Jako że do improwizacji w tym odcinku wyznaczono same kobiety, zespół Orrantii wziął na warsztat to, co wydało się najbardziej naturalne, a więc opowieści kobiet. Cztery wspaniałe bohaterki (Patti Stiles, Rama Nicholas, Órla Mc Govern i Dobrosława Bela) dzielą się swoimi doświadczeniami, zarówno tymi dobrymi, jak i tymi, którymi człowiek niekoniecznie ma się ochotę pochwalić. Czy to są również prywatne doświadczenia grających te postaci aktorek? W jakimś stopniu na pewno, ale jesteśmy w teatrze, wszystko więc, co oglądamy na scenie, z zasady staje się mocno podejrzane w kwestii autentyczności.
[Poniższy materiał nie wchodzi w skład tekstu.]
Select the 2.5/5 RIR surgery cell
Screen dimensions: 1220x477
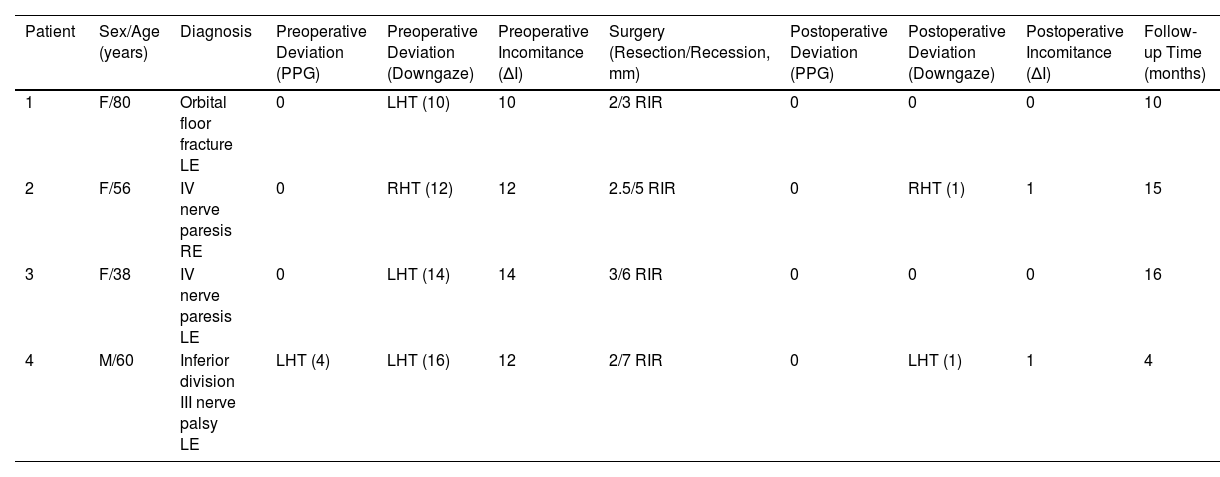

Gdy się przyjrzeć ich spektaklowi bliżej, okaże się, że nie sama opowieść gra tu pierwsze skrzypce, a sposób, w jaki się nam ją tu prezentuje, o czym za chwilę. Żeby się bowiem do niej dostać, trzeba się przedrzeć przez pierwszą, najbardziej oczywistą narrację, jaka się nam układa z samych opowieści.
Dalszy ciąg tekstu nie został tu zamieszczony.